1. Do you lean toward spooky art? I remember seeing some other paintings that weren't spooky. I get a feeling you like the scary/unknown — especially after writing a book with zombies. :)

I’m all spooky all the time. Almost. Most of the work I’ve done over the years, model kits and the like, have all been horror themed. Spooky stuff has always been a big part of my life, in fact, I actually met my wife doing zombie makeup for a Red Cross zombie mob-themed blood drive.

That being said, I do a lot of non-horror themed work for kids. For example, my daughter Violet and I have a project we worked on all summer called Story Stones. They are cute little pet rocks that kids have to read to in order to feed and care for them. We adopt [stones] out to kids 5-12 for free along with a free book. We set up at the Alton Farmer’s Market as often as my schedule will allow.

“Creeper” is part of Warm Soda’s art show Phantasmagoria. Photo courtesy of Nick Williams

“Creeper” is part of Warm Soda’s art show Phantasmagoria.
Photo courtesy of Nick Williams

2. How long did it take you to make “Crimson Ghost,” “Creeper” and all your small sculptures? What inspired you in the process? Could you explain a little bit about the process of creating them?

One of the things I find most interesting about my latest works like the “Crimson Ghost” and “Toil and Trouble” is the time it takes to make them. I use an epoxy clay with a very short work time. There’s about a 30 minute sweet spot where the clay is perfect. Start too soon and it is sticky. Take too long and it’s too stiff to take detail. It forces me to work fast, trust my instincts, hone my skills. It is challenging. So, the short answer is about 30 minutes for the sculpt and maybe a couple of hours to paint.

They are inspired by my love of spooky stuff. “Crimson Ghost” and “Evil Eye” are inspired by one of my favorite bands the Misfits. “Creeper” is part of a series of monsters that I’ve been experimenting with for years. They are the personification of the things that scared me as a kid.
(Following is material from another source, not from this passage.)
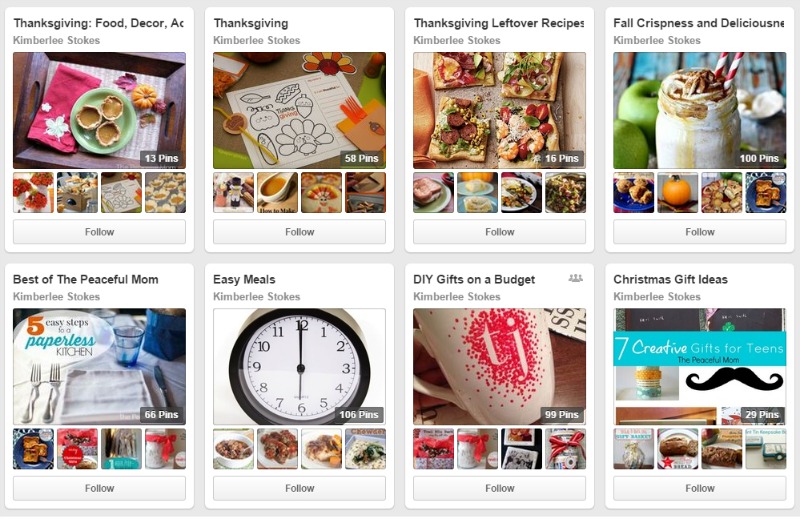Open the pizza cover image of Leftover Recipes

coord(499,110)
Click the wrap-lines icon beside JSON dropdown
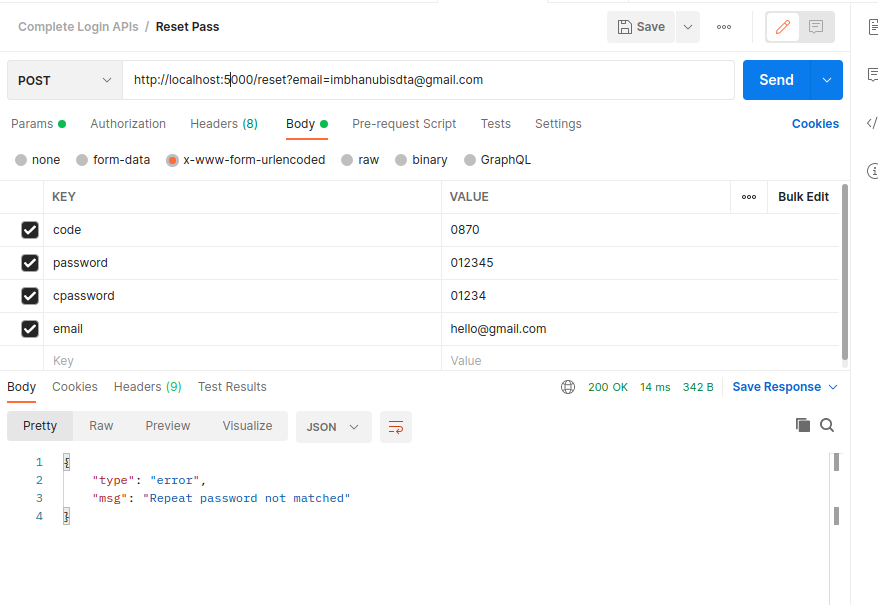 pos(395,427)
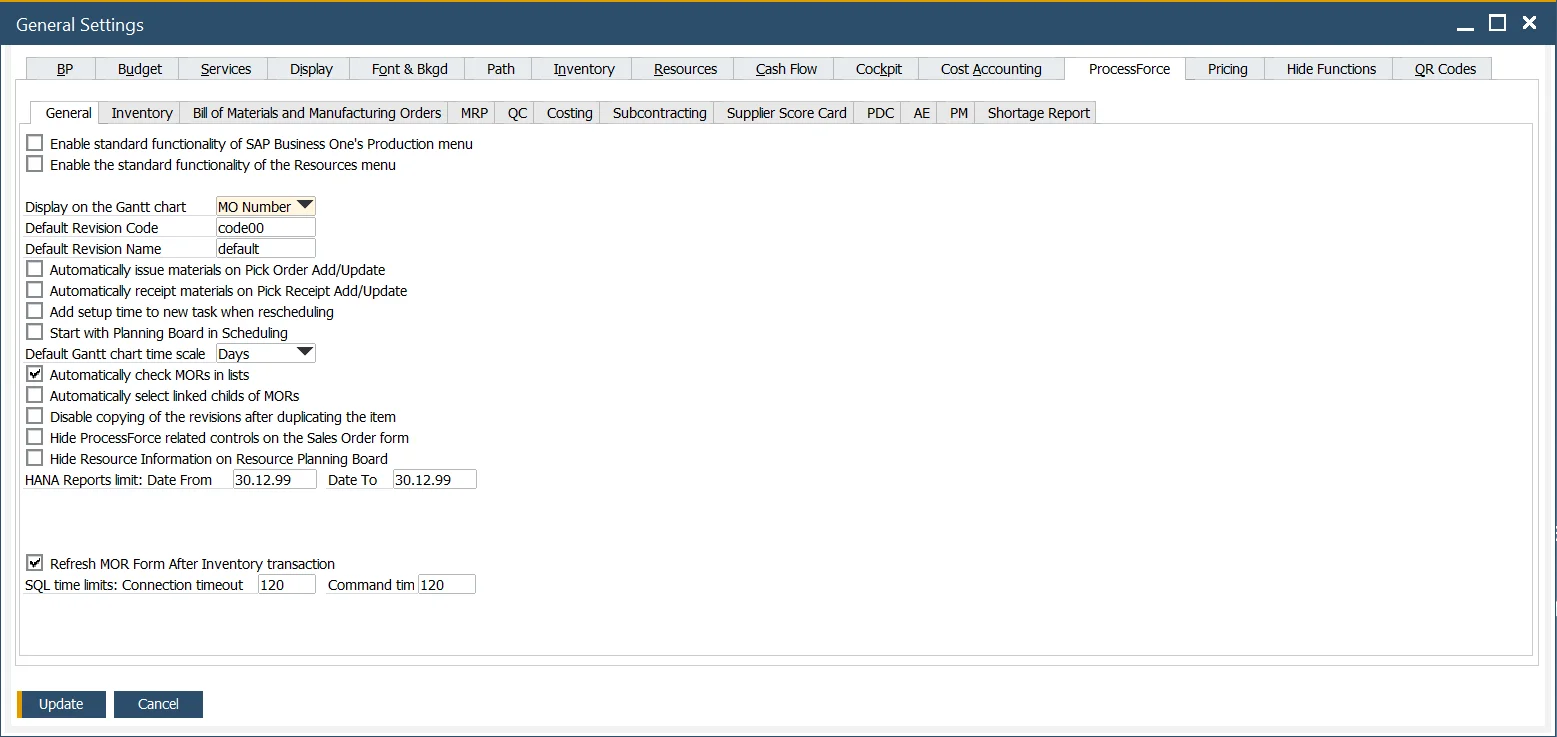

For example, the “Creeper” has these really long arms and legs, so he moves by leveraging himself up with his arms, and when he lands he goes “Bump” in the night. “Toil and Trouble” is, of course, a reference to Shakespeare, but really I think that the reason why the images of witches frighten us is less about black magic and more about our fears of aging and senility.

3. What medium do you use/enjoy the most? Do you like to experiment?

“Undead” is made of stone and epoxy clay with paint and hair, all made by Alton local Nick Williams.

“Undead” is made of stone and epoxy clay with paint and hair, all made by Alton local Nick Williams.

I enjoy sculpting with polymer clay the most. I can take my time and really get into it. I do mold making and casting as well. When I do a nice piece in polymer clay, I know I can mold it and cast copies of it in resin plastic. It’s fun. That being said, I love to experiment with different materials. That’s how these current works came about. I found that I really enjoyed working with stones, I like the natural forms and finding ways to compliment those shapes and colors. That’s why I never paint over the stone itself. I’m always adding things to my sculpts: Hair, cloth, string, glass, bandages, etc.

4. How long have you been making art?

I’ve been making art for as long as I can remember, but in a professional capacity maybe 20 years. I didn’t get seriously into sculpting until about 2005. I went to model-making convention with my brother and the work there blew my mind. I said, “I have to try this!” My very first attempt was a horror-themed model kit of a grim reaper that was based on the Kennewick man mummy.

5. What's your favorite horror film?

Tough question! I couldn’t possibly narrow it down to just one favorite. I go through phases. Right now, my top three would be “Eraserhead,” “Dead Alive” and “The Funhouse.” Best I can do.